Not so Hiroshima, and the divisions it arouses.
This columnist well remembers the metaphorical firestorm when in 1995 the Smithsonian’s Air and Space Museum here in Washington sought to mark Hiroshima’s 50th anniversary with an exhibit featuring the Enola Gay, the B-29 bomber that dropped Little Boy.
The original design included a section on the bombing as seen from a Japanese perspective, with the implicit suggestion that it may not have been quite the nobly pure manifestation of US most Americans believed it to be. The result was furious protest by veterans groups and uproar in the then Republican-controlled Congress. The exhibit was amended, but the Museum’s director was forced to resign. Into this minefield now steps Obama.
An American president is going to a place where the American military killed 100,000 people, virtually all of them civilians. Yet the one thing he can’t do is apologise. And as the White House made clear when it announced the trip: he won’t.

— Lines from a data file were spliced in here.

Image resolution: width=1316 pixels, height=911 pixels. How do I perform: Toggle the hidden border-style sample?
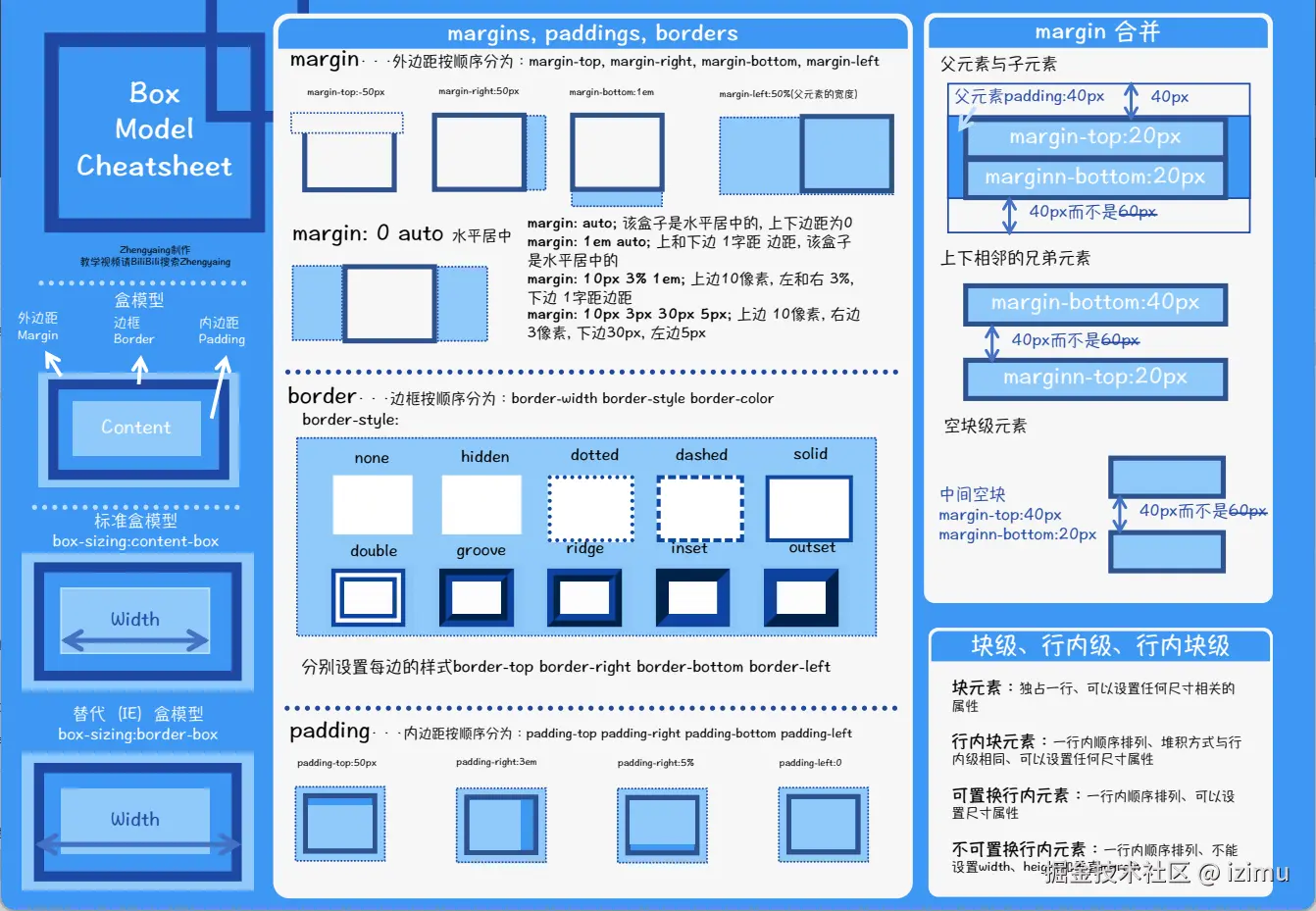pos(482,505)
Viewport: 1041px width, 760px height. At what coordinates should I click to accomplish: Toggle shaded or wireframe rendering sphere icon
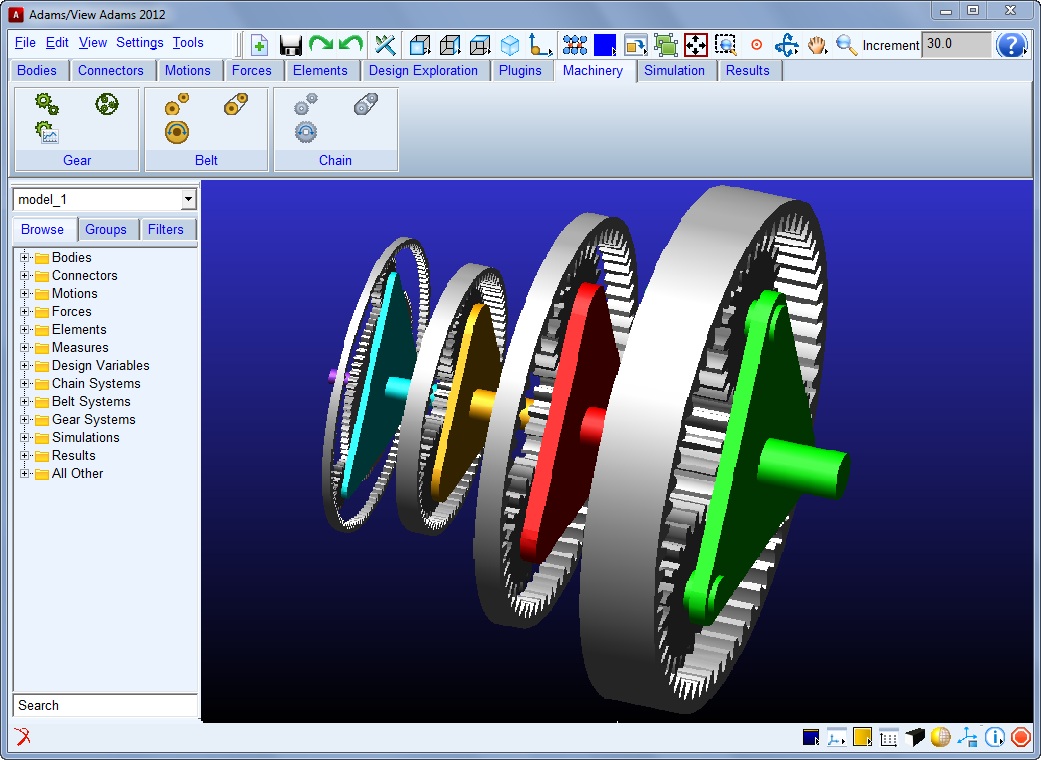click(x=941, y=738)
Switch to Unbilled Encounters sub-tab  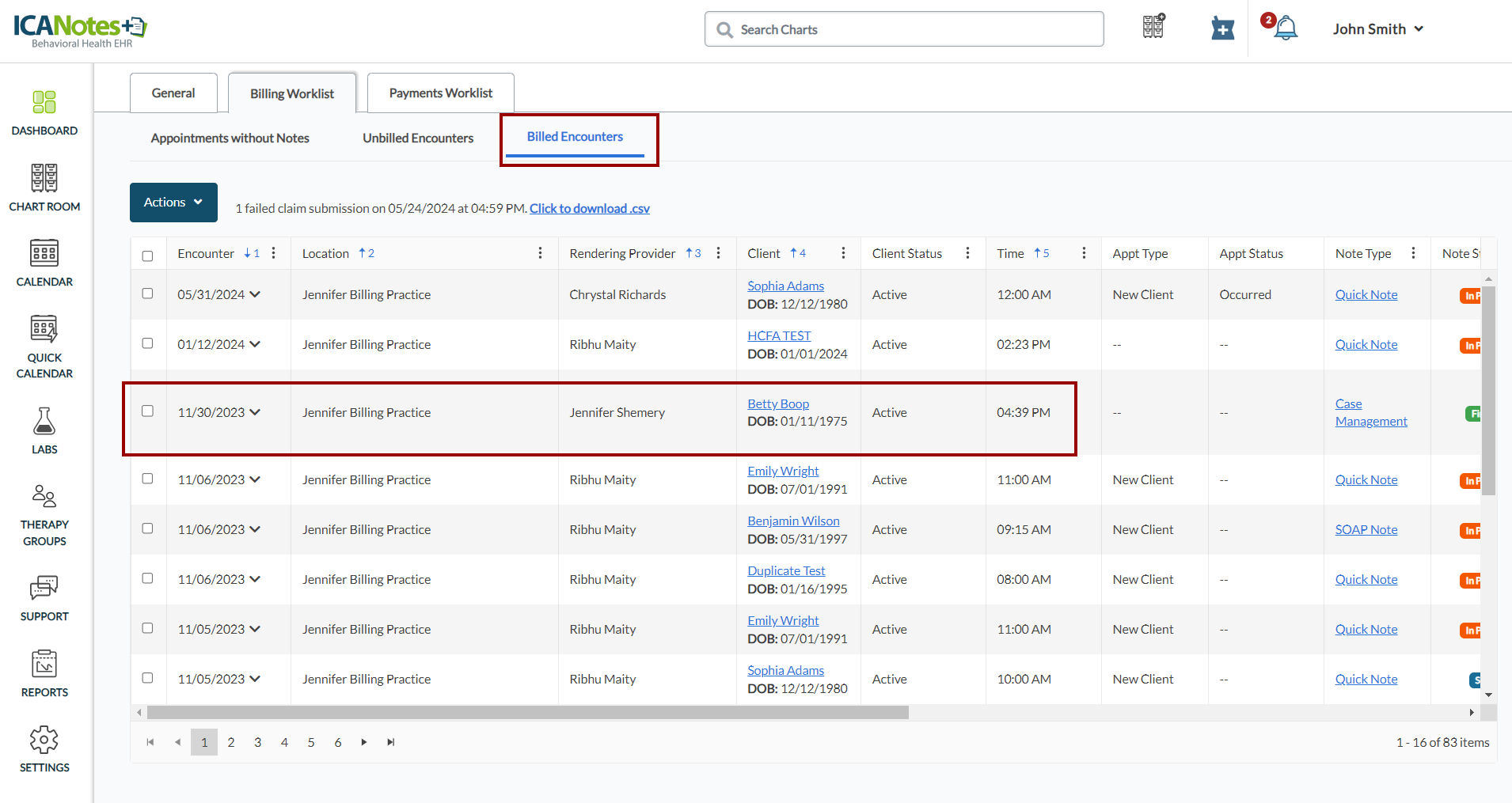pos(418,138)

In fact Obama would be best advised not to make a speech in Hiroshima at all. Rather, keep the occasion personal, low key and reflective, focussed not so much on the past, as on the need to make sure a nuclear weapon is never used again.
Any public show of contrition in Hiroshima would feed straight back into the tempestuous election campaign back home. Republicans would see it as another stop on the Obama “apology tour”, of saying sorry for bad things the US has done, from slavery to the 1953 coup in Iran and the 2003 invasion of Iraq. An apology, moreover, would merely bolster arguments that the US is a weakling and a sucker that everyone takes to the cleaners (see Donald Trump, passim.) And to be fair, even the Japanese don’t seem to be expecting one.
Even if Obama doesn’t say a word however, the symbolic contradictions will be jarring enough. This of course is the president, who in Prague seven years ago made a speech calling for a nuclear-free world, that may have earned himself an absurdly premature Nobel Peace Prize. And it’s also the president who last year defied the hawks by striking a deal to slow – if not halt – Iran’s progress towards a nuclear weapon.
But he’s also the president who's overseeing a 30 year, $1trillion programme to update America’s already colossal nuclear arsenal with bombs carrying smaller payloads. And smaller bombs mean – yes – more usable bombs.
Meanwhile, hovering nearby (but out of sight, one hopes) on Hiroshima’s hallowed ground, will be the presidential aide carrying the nuclear “football” (more accurately a black leather briefcase) containing launch codes for a US nuclear strike. And the man leading Obama on this pilgrimage? None other than Shinzo Abe, the conservative prime minister who is loosening the constraints imposed by Japan’s post-war pacifist constitution and, critics say, re-stoking the fires of Japanese militarism that led to the calamity of 70 years ago. Contradictions? Some might say a better word is hypocrisy.
And regardless of the White House's insistence that there will be no apology, the President’s own itinerary could well create exactly that impression. It’s hard to imagine Obama going out of his way to visit Hiroshima without making a stop at the Memorial Museum, with its harrowing images and relics from the August 1945 apocalypse, or meeting some of those who survived it. Either way, the image will be reinforced of Japan as victim, not aggressor.
But Obama and his advisers have surely weighed the risks, and concluded that however delicate, a visit to Hiroshima will strengthen, not weaken, the US alliance with Japan. And if it does cause a fuss, then one suspects this president will not be too bothered. In conventional parlance he may be a lame duck, but his approval ratings are climbing by the week. He’s plainly savouring these last months in office, and doing what he thinks is right. The prison visit, Cuba, and now Hiroshima all prove it.